*** Provided records ***

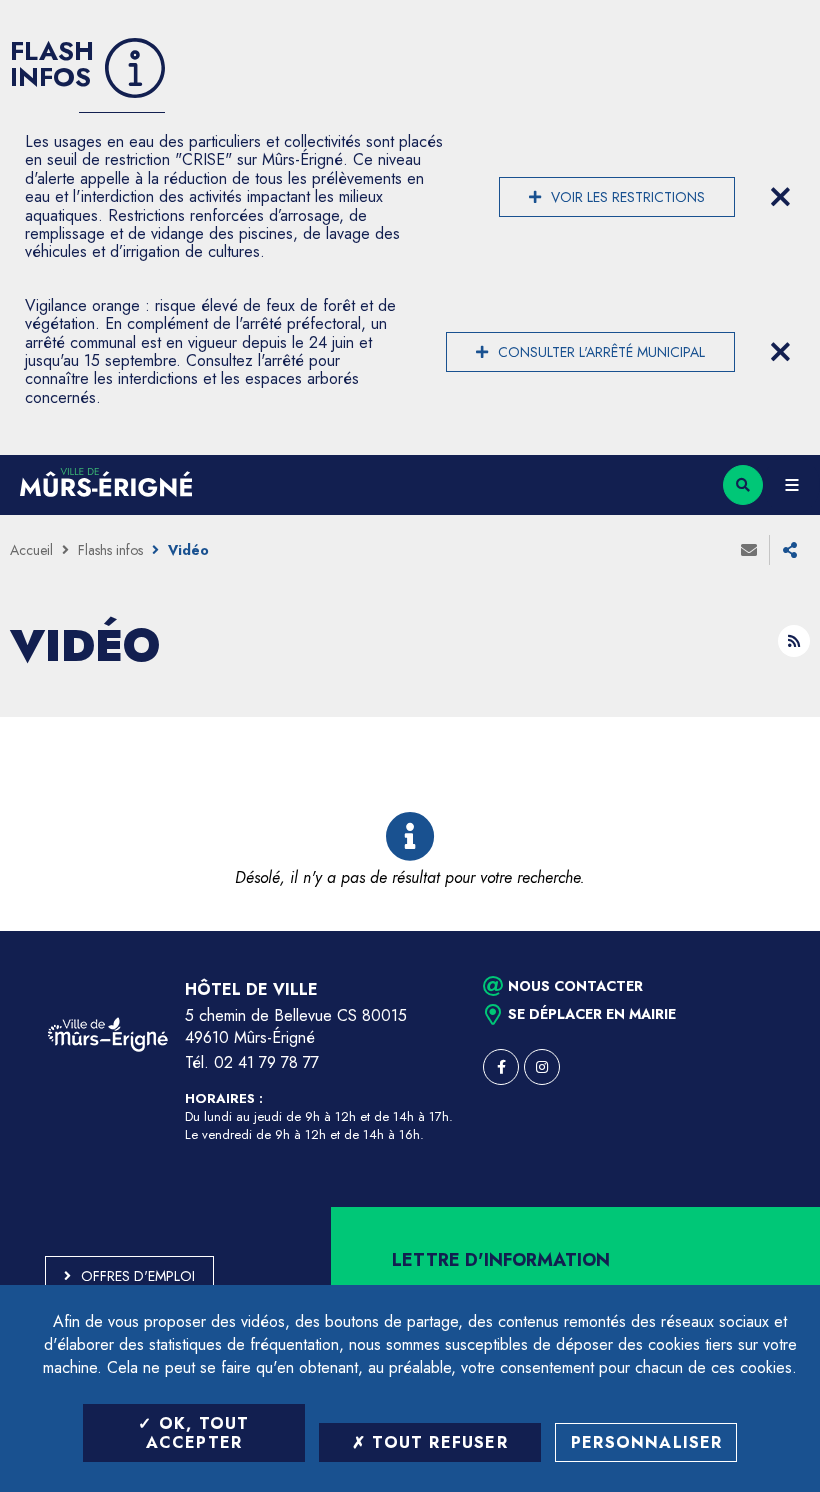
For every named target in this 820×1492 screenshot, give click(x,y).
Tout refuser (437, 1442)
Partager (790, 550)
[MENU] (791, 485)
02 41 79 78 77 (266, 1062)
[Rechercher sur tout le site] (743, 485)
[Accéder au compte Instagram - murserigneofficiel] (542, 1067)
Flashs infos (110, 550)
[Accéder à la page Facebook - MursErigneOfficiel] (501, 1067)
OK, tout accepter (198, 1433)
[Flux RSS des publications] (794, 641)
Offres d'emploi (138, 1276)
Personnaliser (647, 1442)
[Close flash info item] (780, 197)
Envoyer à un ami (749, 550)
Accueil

*** End of Provided records ***
*** Provided records ***

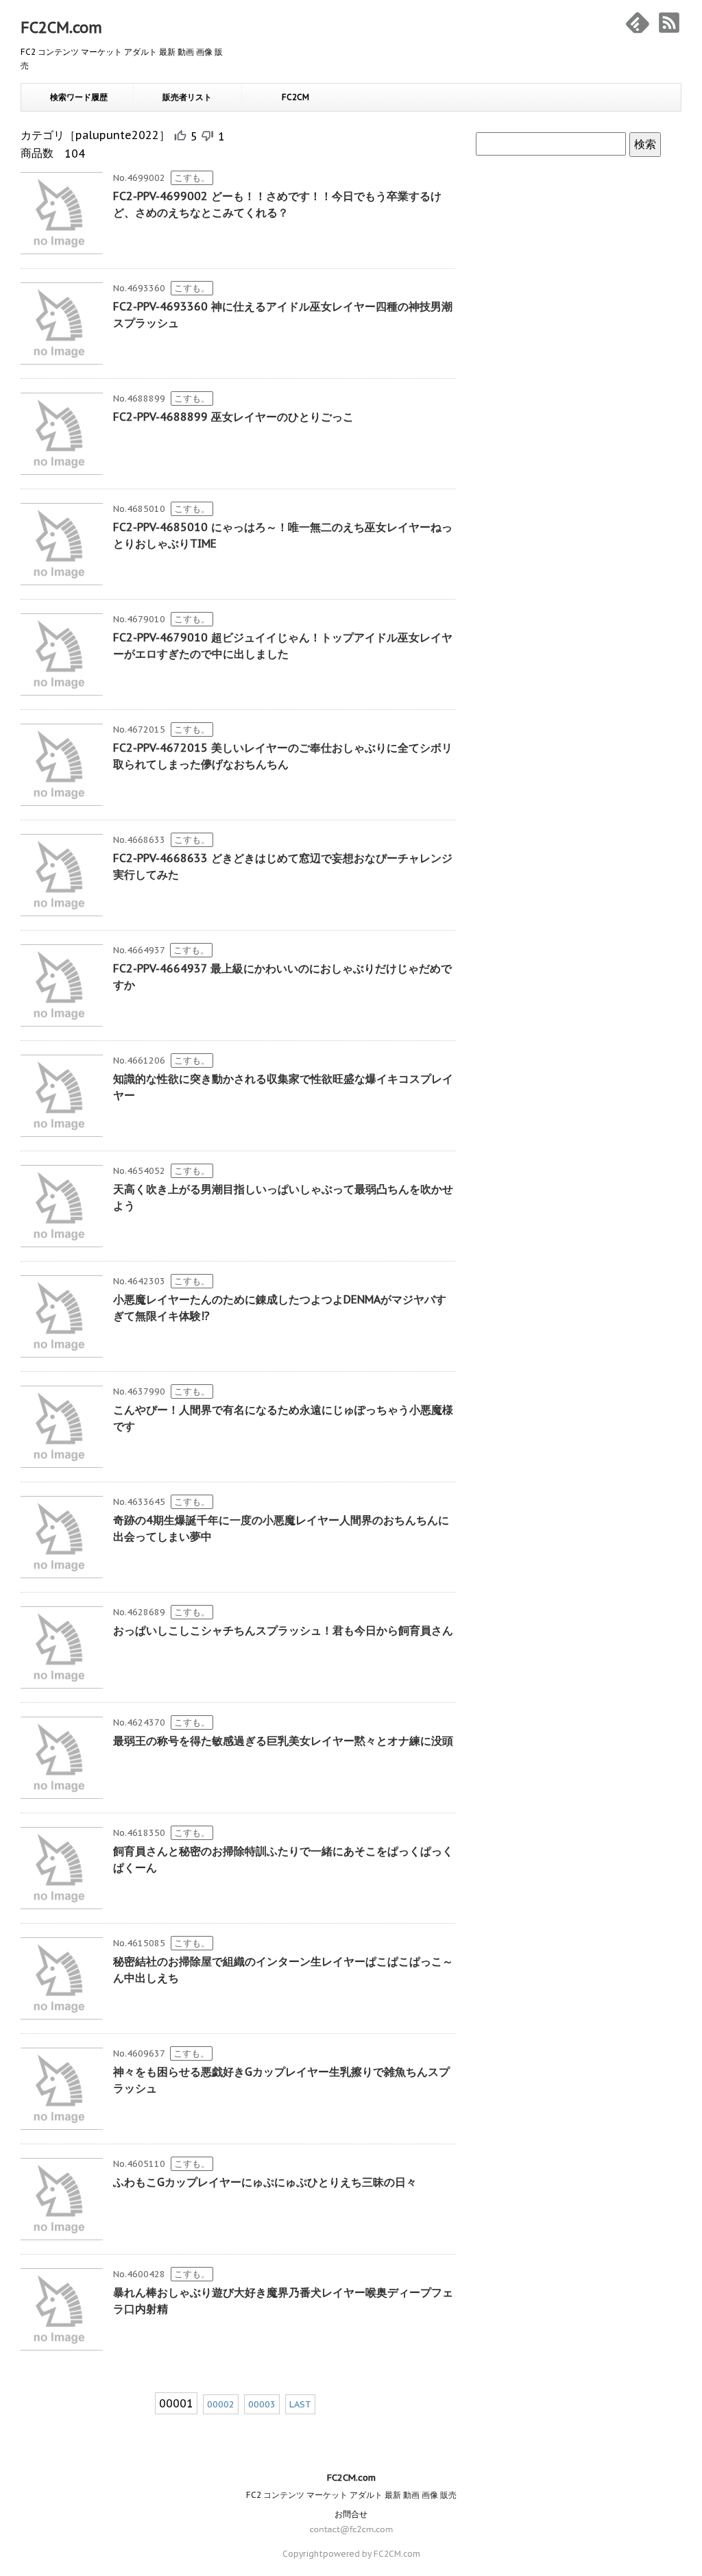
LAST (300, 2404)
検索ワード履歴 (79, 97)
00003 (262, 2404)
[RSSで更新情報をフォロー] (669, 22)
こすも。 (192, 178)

*** End of Provided records ***

Only lines that hold the string "Accéder" belong in the answer, so copy every one of them from the records.

[Accéder au compte Instagram - murserigneofficiel] (542, 1067)
[Accéder à la page Facebook - MursErigneOfficiel] (501, 1067)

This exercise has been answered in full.